Growers and traders estimate that the production could be around seven lakh tonnes, up from 6.91 lakh tonnes in 2016-17.
KOCHI : Rubber prices have stayed steady in India in the past two weeks, unlike in the international markets where the rates have fluctuated, due to subdued demand even as the supply has gone down.
Traders said the rubber industry, particularly the small scale sector, has been hit hard by the shortage of carbon black, an important raw material for the tyre and non-tyre industry.“The industry is functioning at 50 per cent capacity. Liquidity has been severely affected and we find it difficult to get payments for the supply,’’ said Ashok Khurana, vice president of the Cochin Rubber Merchants Association.
Khurana said while demand has slackened, there is short supply of rubber in the market. The tapping season usually comes to a close by the end of January.
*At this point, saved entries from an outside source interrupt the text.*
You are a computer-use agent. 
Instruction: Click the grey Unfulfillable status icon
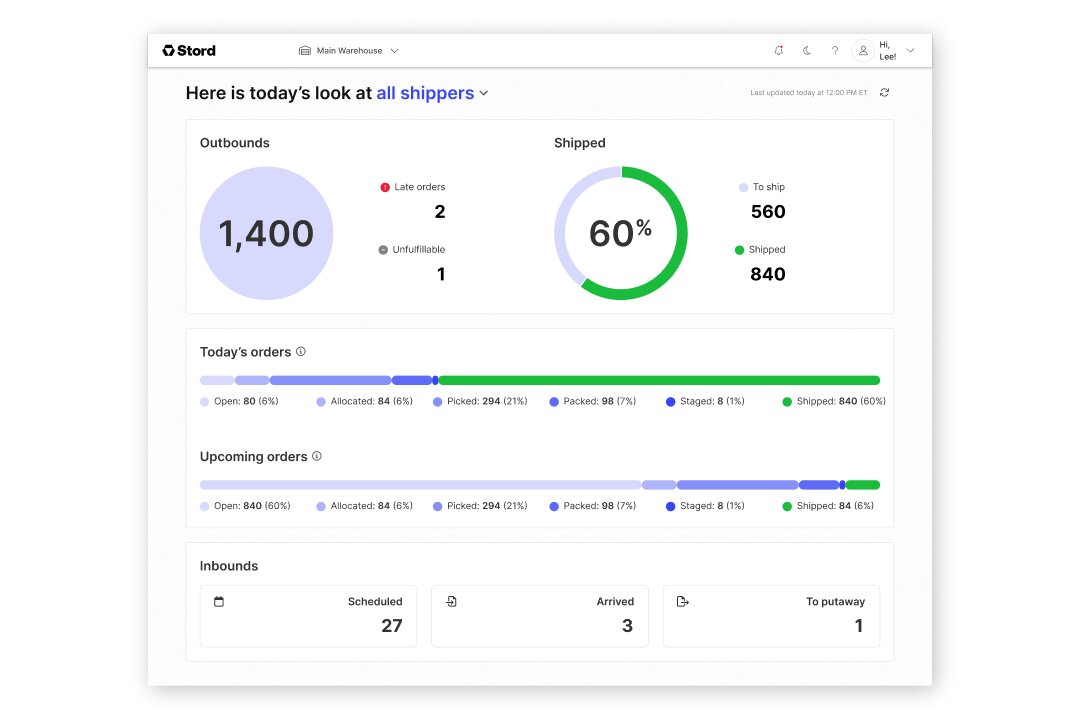click(383, 250)
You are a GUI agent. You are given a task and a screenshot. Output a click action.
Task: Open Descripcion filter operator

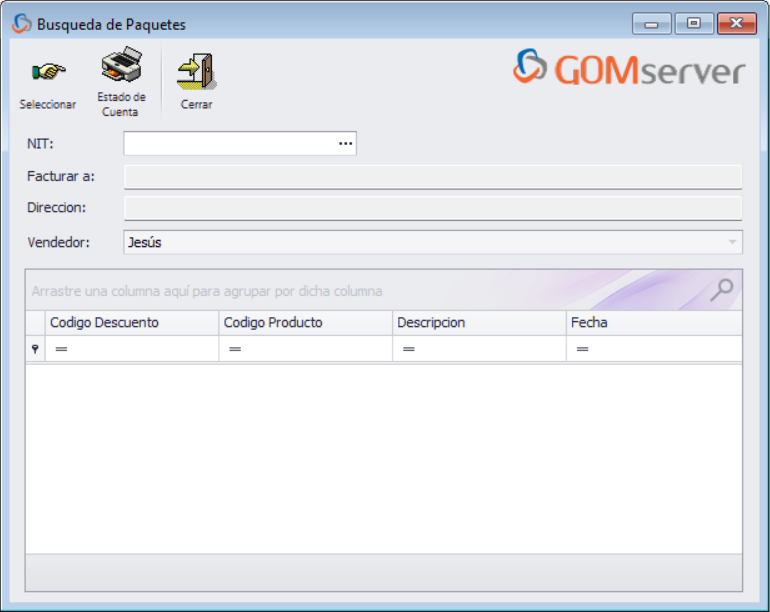coord(409,349)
But this year intermittent rains at several places in the state helped continue tapping, albeit at a low level.
Traders said that the tapping could have been more intense if the prices had improved. “Most growers are not interested in tapping at such a price,’’ said Biju John, a rubber dealer based in Kottayam.
Rising yen and a fall in crude oil prices had led to a fall in global rubber prices in the past few days. With international block rubber prices around Rs 30 below the current Indian rubber prices, the tyre industry has been depending largely on imports to meet its requirement despite the recent 10% hike in import duty. The industry was buying a portion of its requirement from the domestic market too, but the shortage of carbon black has made it go slow on purchases. “The low prices would severely affect production,’’ said John.
The Rubber Board had forecast that natural rubber output would touch eight lakh tonnes this year. However, growers and traders estimate that the production could be around seven lakh tonnes, up from 6.91 lakh tonnes in 2016-17.